ESCO1/2 overexpression does not rescue ctf18 ddx11 synthetic lethality
Because the level of acSMC3 was reduced in ctf18-aid ddx11 cells, we addressed whether forced recovery of acSMC3 level by ESCO1/2 overexpression restores the SCC defects and viability of ctf18-aid ddx11 cells. We transfected ESCO2 and ESCO1 expression constructs in ctf18-aid ddx11 cells and assessed their expression levels in independent clones, using as reference points esco2 cells overexpressing ESCO1 at levels that suppressed their cohesion defects (Kawasumi et al. 2017) and ESCO2 knockout. We isolated ctf18-aid ddx11 clones expressing about 20-fold more ESCO1 or ESCO2 compared with WT levels (Supplemental Fig. S3B,C). We verified the high levels of ESCO1 and ESCO2 by western blotting and found that they fully compensated the cohesin acetylation defect observed in ctf18-aid ddx11 cells in whole-cell lysates (Fig. 4G; Supplemental Fig. S3D) but did not rescue the lethality of ctf18 ddx11 cells (Fig. 4H,I).

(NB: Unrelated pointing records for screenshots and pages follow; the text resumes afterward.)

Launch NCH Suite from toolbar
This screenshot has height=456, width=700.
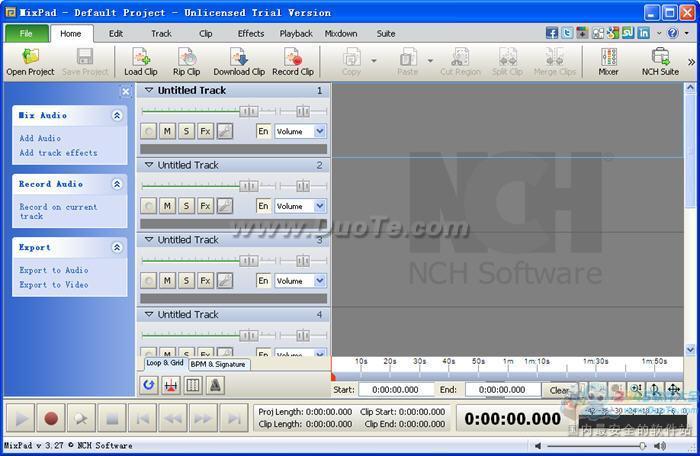[660, 62]
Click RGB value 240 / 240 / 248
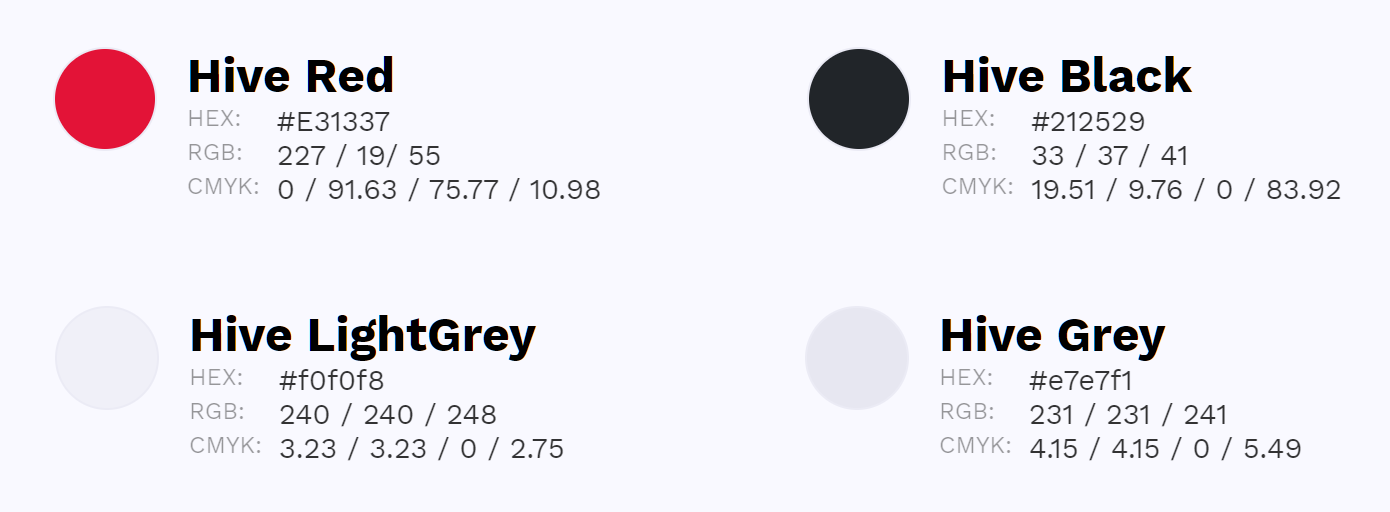Viewport: 1390px width, 512px height. click(388, 415)
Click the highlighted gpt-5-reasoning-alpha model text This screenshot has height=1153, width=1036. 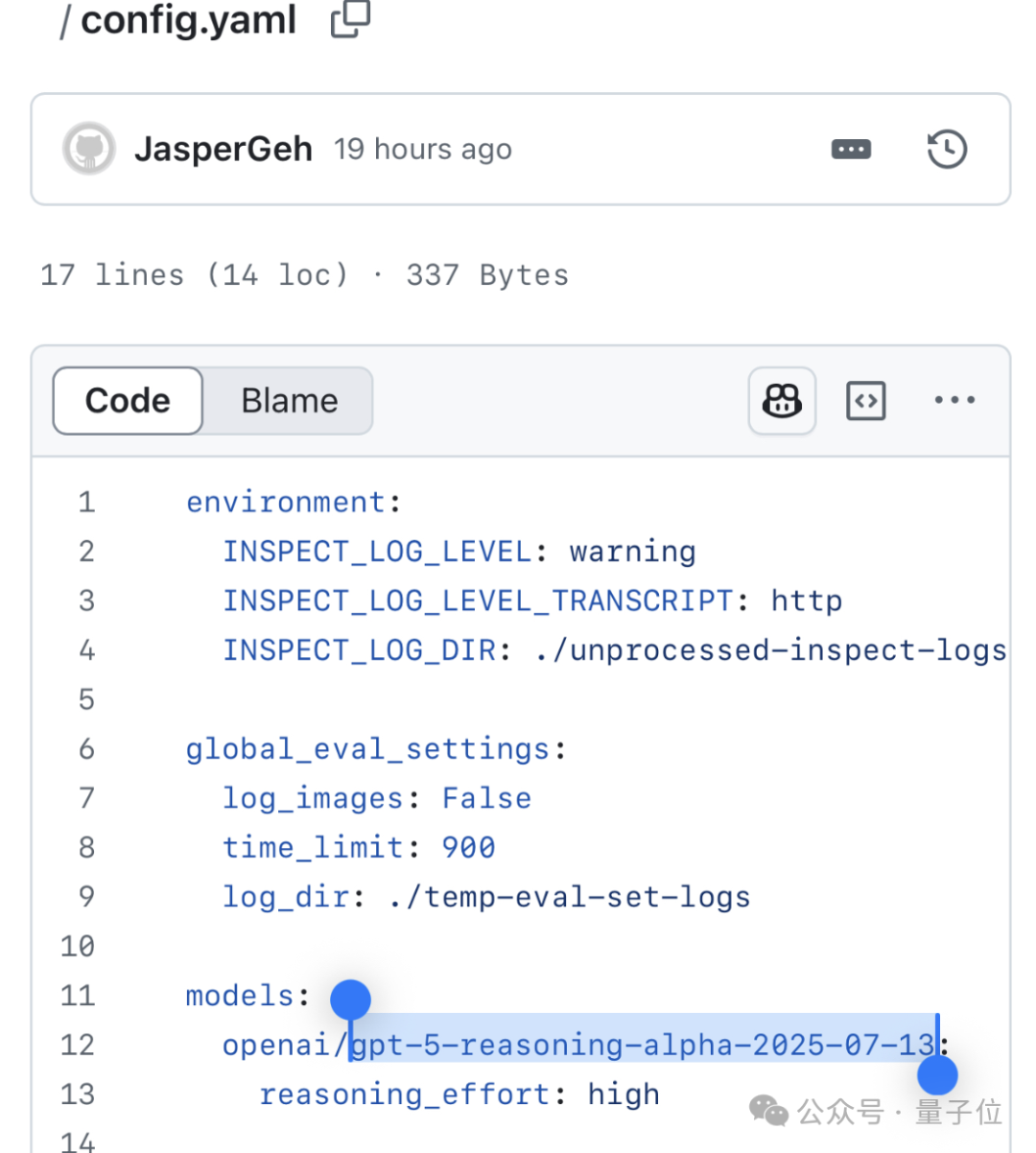(x=643, y=1045)
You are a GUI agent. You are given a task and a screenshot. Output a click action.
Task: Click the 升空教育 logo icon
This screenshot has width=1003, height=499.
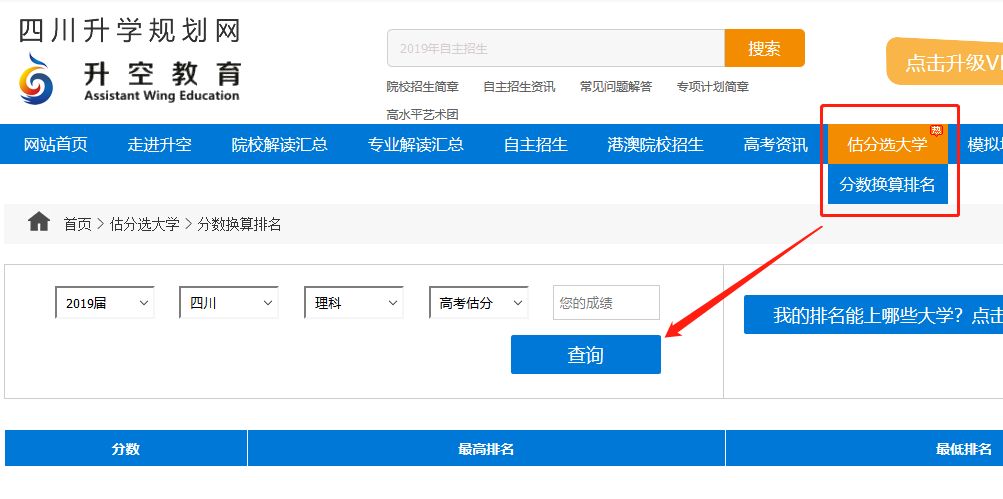pos(37,79)
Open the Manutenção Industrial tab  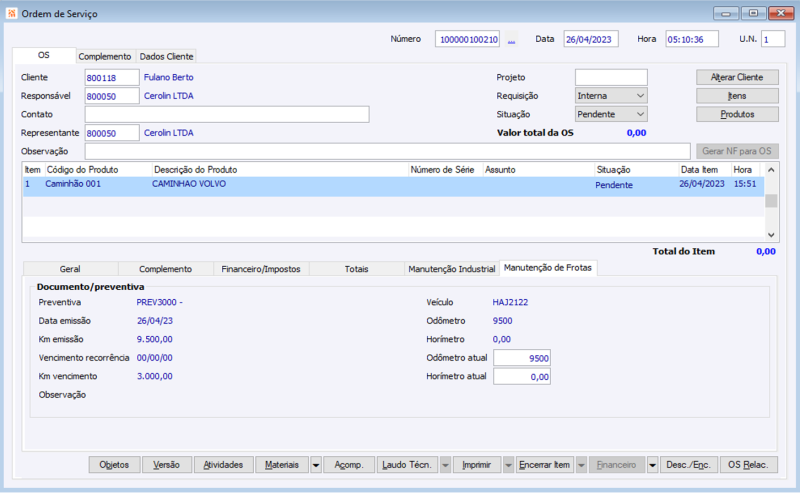451,269
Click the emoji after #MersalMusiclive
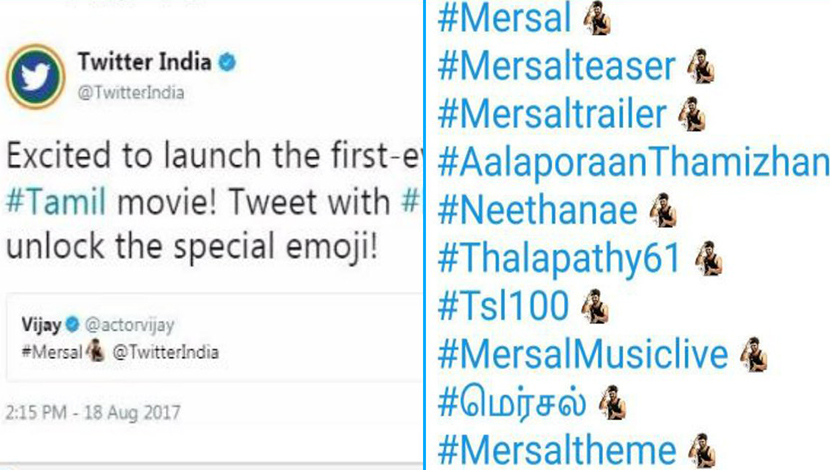This screenshot has width=830, height=470. [x=754, y=355]
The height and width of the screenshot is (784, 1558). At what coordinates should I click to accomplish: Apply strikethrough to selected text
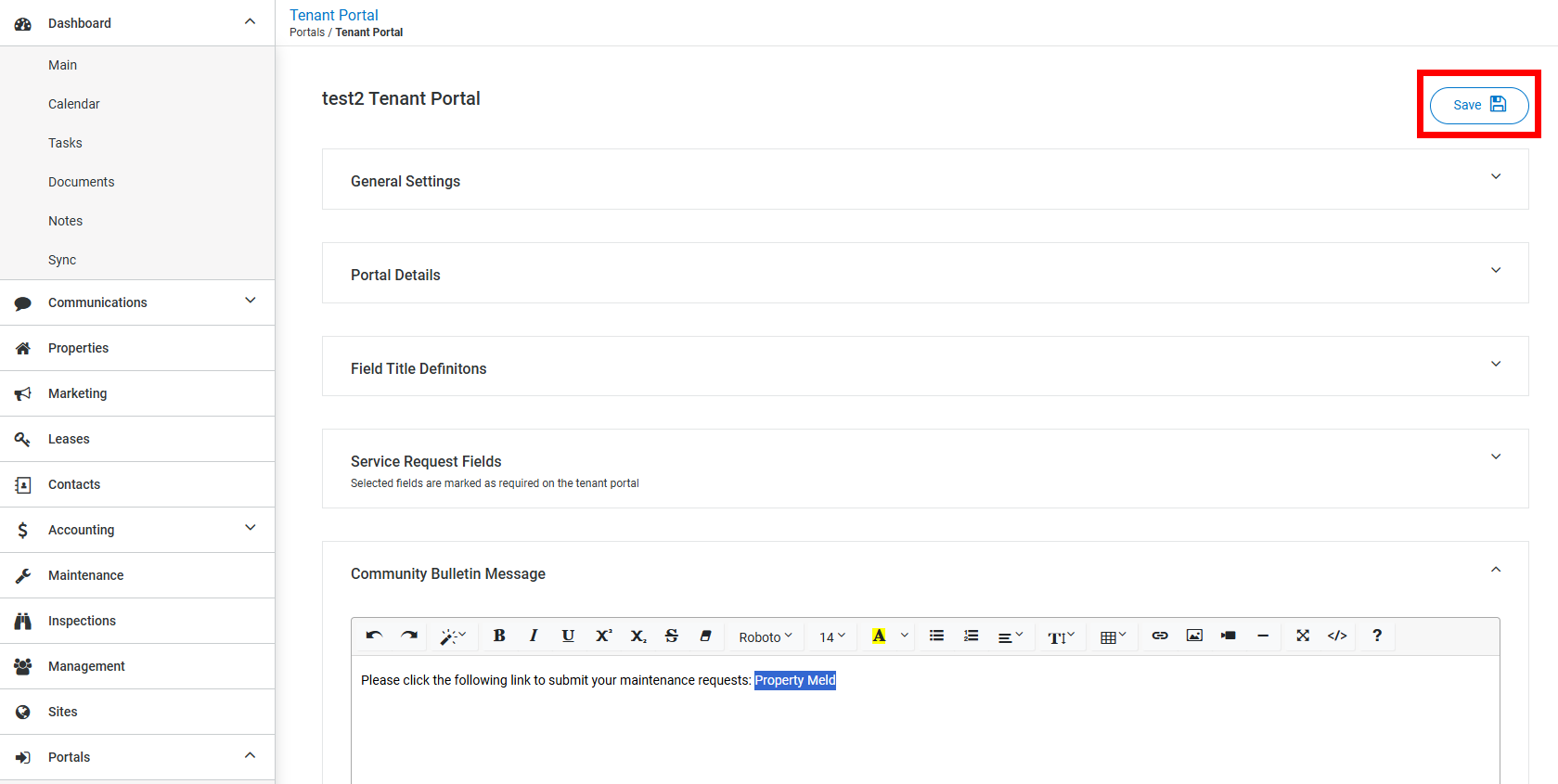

We further attempted to analyze whether in DDX11 KO cells ESCO1/2-mediated acetylation of cohesin at conserved lysine residues K105 and K106 accounts for the observed lethality with ctf18. To this end, we established DDX11 knockout in smc3-aid cells (Kawasumi et al. 2017) and expressed the SMC3 WT or the SMC3-AA variant containing the HA tag (Supplemental Fig. S3E). Upon auxin addition, ddx11 smc3-aid cells expressing SMC3 variants degrade endogenous SMC3-AID and rely on exogenously introduced SMC3 and SMC3-AA variants, expressed at similar levels (Supplemental Fig. S3E). Both SMC3 variants allowed proliferation of ddx11 smc3-aid cells, with only mild impairment observed upon expression of the smc3-AA variant (Supplemental Fig. S3F). We note that previous biochemical work suggested that all SMC3 variants with mutations in the acetylation sites, including SMC3-AA, may function as bypass mutants (Nishiyama et al. 2010). Although we cannot exclude the possibility that SMC3-AA is an acetylation bypass mutant, collectively, the results suggest that the CTF18 function required for proliferation in the absence of DDX11 may not be simply linked to defective cohesin acetylation.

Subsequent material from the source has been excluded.